EXCERPT —
# # # #

John Saad was getting hooked up to an IV drip on Thursday morning when, with just the click of a button, his future was suddenly set on a different course.
Bruised and battered in the face – but smiling nonetheless – the teenager was celebrating his own little “miracle” despite the pain.
One of 45,565 Victorian students who received their final Year 12 results, the 17-year-old St Mary’s College student couldn’t believe it when the number popped up on the screen.
A hospital emergency room wasn’t the place he expected to be opening his results, but he couldn’t wait. And the news was better than he expected.
A 93.5 means he is eligible to apply to study for his dream job.
Mr Saad said he was “having the worst day of my life” after dislocating his jaw and waiting more than four hours early on Thursday to be seen by an emergency doctor.
Despite his “horrible” morning and stressful final year – suffering through anxiety and panic attacks – Mr Saad said the journey was all “worth it”.
He needed a 93 ATAR to study medical imagery at RMIT University, so he “flipped out” after realising he had exceeded the mark.
“Year 12 sucked. I hated the idea of Year 12. But I like to be the best at whatever I can do,” Mr Saad told The New Daily.
It wasn’t so much the study that bothered Mr Saad, rather he hated having to physically attend classes.
Mr Saad said he had spent the past month before exams studying only for English, so was shocked at how well he had done in his other subjects.
He received a study score of 48 in English, 43 in Health and Human Development, 36 in Chemistry and 25 in Math Methods.
That followed scores of 34 and 35 respectively in Year 12 Biology and Psychology, which he completed last year.
“It’s just paid off, all the crap I went through,” the relieved teen said.

# # # #

Collected data
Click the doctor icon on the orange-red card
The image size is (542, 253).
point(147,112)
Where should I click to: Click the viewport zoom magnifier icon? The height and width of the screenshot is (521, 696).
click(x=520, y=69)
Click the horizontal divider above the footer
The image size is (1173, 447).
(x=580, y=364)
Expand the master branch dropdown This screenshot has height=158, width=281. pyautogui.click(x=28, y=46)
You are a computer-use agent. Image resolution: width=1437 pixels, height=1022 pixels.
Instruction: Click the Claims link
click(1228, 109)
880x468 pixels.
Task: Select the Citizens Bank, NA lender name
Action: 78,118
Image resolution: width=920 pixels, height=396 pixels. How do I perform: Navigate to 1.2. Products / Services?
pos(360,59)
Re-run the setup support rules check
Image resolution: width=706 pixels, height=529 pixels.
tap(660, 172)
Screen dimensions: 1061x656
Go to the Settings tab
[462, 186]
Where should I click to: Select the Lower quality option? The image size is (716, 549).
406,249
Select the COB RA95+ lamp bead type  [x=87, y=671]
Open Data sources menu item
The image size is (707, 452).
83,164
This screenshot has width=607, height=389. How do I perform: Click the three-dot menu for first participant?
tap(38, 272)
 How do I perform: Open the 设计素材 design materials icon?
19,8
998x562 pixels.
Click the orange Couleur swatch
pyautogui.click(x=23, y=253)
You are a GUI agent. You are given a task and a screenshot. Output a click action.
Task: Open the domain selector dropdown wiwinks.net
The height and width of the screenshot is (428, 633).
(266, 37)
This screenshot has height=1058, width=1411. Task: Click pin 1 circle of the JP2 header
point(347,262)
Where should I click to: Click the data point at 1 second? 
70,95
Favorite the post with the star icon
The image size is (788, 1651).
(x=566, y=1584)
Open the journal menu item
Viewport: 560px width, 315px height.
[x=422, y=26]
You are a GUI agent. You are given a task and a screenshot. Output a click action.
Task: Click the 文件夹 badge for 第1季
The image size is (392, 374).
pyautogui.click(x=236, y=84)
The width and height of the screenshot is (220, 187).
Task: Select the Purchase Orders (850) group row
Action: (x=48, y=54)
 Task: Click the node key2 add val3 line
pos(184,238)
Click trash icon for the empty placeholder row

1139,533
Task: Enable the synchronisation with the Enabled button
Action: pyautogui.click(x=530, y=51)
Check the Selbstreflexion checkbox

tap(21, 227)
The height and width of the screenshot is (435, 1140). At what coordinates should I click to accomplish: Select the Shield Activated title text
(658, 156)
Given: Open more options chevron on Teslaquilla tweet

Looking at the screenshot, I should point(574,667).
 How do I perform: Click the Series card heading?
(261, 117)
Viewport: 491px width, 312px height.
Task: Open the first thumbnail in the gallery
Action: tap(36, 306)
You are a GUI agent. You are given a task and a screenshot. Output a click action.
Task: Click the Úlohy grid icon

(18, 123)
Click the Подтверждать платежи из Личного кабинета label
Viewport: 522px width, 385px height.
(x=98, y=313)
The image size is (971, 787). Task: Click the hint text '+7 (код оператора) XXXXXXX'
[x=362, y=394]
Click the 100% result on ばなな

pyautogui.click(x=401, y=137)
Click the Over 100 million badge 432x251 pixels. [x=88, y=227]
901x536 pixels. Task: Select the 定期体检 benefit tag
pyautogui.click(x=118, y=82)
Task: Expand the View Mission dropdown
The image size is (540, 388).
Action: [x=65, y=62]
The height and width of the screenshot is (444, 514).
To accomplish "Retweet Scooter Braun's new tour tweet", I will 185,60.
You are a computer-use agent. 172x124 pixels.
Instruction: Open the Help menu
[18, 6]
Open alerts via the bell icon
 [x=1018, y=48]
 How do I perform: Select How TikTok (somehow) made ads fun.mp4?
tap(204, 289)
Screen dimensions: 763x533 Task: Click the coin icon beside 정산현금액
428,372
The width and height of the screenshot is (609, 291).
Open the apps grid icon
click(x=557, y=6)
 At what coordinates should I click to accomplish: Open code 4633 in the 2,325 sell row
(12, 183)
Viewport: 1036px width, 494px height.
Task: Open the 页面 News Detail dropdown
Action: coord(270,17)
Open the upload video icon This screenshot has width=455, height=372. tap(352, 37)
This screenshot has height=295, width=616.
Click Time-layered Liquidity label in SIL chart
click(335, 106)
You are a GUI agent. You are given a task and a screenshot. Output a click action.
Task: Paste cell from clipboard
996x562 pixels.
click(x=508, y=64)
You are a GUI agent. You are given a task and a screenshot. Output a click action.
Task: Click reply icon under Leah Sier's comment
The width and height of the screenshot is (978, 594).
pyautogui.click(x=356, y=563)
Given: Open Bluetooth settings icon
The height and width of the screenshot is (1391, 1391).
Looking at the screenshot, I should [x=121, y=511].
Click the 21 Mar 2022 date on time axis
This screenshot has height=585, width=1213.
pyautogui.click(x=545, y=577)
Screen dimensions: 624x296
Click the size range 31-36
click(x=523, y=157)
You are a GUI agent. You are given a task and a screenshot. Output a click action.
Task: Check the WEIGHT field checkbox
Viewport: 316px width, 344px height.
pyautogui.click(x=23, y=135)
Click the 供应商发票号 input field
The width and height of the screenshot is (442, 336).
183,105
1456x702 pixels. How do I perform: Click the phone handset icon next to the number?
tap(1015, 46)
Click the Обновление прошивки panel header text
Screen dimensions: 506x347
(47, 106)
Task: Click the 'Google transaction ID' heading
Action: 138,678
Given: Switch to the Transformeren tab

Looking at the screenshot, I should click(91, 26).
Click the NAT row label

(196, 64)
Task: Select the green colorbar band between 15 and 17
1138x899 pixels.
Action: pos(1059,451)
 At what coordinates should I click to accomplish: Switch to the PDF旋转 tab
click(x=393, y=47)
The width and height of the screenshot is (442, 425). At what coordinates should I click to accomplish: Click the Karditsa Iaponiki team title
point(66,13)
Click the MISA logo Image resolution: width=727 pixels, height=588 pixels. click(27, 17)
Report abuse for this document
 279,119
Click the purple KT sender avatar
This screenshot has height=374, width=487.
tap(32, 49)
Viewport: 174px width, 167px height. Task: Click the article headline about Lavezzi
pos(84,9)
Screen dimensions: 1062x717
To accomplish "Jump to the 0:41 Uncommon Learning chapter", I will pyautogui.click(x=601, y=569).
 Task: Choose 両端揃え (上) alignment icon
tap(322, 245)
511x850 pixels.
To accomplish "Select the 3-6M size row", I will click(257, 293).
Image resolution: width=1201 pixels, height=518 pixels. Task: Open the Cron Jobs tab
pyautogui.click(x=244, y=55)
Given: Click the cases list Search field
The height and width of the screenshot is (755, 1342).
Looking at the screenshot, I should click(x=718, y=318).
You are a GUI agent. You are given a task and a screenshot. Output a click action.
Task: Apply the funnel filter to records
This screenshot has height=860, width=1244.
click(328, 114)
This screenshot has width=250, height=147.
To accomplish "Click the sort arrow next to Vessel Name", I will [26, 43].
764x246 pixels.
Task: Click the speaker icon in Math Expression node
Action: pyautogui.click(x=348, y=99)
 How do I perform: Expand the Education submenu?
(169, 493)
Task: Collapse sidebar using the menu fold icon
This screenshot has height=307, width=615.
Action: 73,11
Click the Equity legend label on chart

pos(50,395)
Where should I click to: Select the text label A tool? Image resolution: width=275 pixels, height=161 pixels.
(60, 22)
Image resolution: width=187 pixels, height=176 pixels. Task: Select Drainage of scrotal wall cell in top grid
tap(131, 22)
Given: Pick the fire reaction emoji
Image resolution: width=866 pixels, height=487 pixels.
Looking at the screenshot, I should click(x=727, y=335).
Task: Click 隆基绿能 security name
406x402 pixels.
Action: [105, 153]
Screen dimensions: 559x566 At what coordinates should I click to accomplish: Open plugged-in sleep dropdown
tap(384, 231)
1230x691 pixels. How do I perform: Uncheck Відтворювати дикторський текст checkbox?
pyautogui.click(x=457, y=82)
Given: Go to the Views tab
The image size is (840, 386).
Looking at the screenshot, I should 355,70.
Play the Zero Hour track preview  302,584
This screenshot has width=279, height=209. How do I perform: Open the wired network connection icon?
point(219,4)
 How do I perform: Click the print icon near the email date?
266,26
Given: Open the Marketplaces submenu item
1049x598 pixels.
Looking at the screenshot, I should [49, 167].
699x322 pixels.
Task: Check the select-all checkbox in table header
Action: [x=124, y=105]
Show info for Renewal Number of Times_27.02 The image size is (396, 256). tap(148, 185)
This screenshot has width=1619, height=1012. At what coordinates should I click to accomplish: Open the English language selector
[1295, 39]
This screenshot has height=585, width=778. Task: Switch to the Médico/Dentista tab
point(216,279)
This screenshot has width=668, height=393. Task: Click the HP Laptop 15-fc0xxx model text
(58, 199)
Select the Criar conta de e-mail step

# # # #

WHAT TO DO —
(a) Rewrite as a bulleted list the paragraph of the article on John Saad's Year 12 results that begins "He received a study score of 48", keeping every subject and score.
(b) Continue the article about John Saad's Year 12 results from its final sentence.

SOLVED TASKS —
(a)
- English: 48
- Health and Human Development: 43
- Chemistry: 36
- Math Methods: 25

(b)
Mr Saad was resting at home when he spoke to The New Daily, saying he will be celebrating at church with his friends later on Thursday.
The average ATAR across Victoria was 67.74, two points higher than last year.
Girls averaged 68.86, while boys averaged 66.42.
The highest possible score of 99.95 was achieved by 37 students — 29 boys and eight girls.
Torrens University vice-chancellor Professor Justin Beilby wanted to remind students that their ATAR only represented “a snapshot in time”, saying it should not “inhibit your future”.
He stressed that there are alternative pathways to enter the career of your choice.
“If you don’t quite reach your ATAR score or don’t get the pathway into the course you really have a passion for, there are other ways in and other opportunities as you go forward with your life post-school,” he said.
Students in Queensland can expect their Year 12 results on Saturday, while those in New South Wales, the Australian Capital Territory and Tasmania will have to wait until next Tuesday.
The last to receive their scores will be students in Western Australia and South Australia, with their results scheduled to be released next Thursday.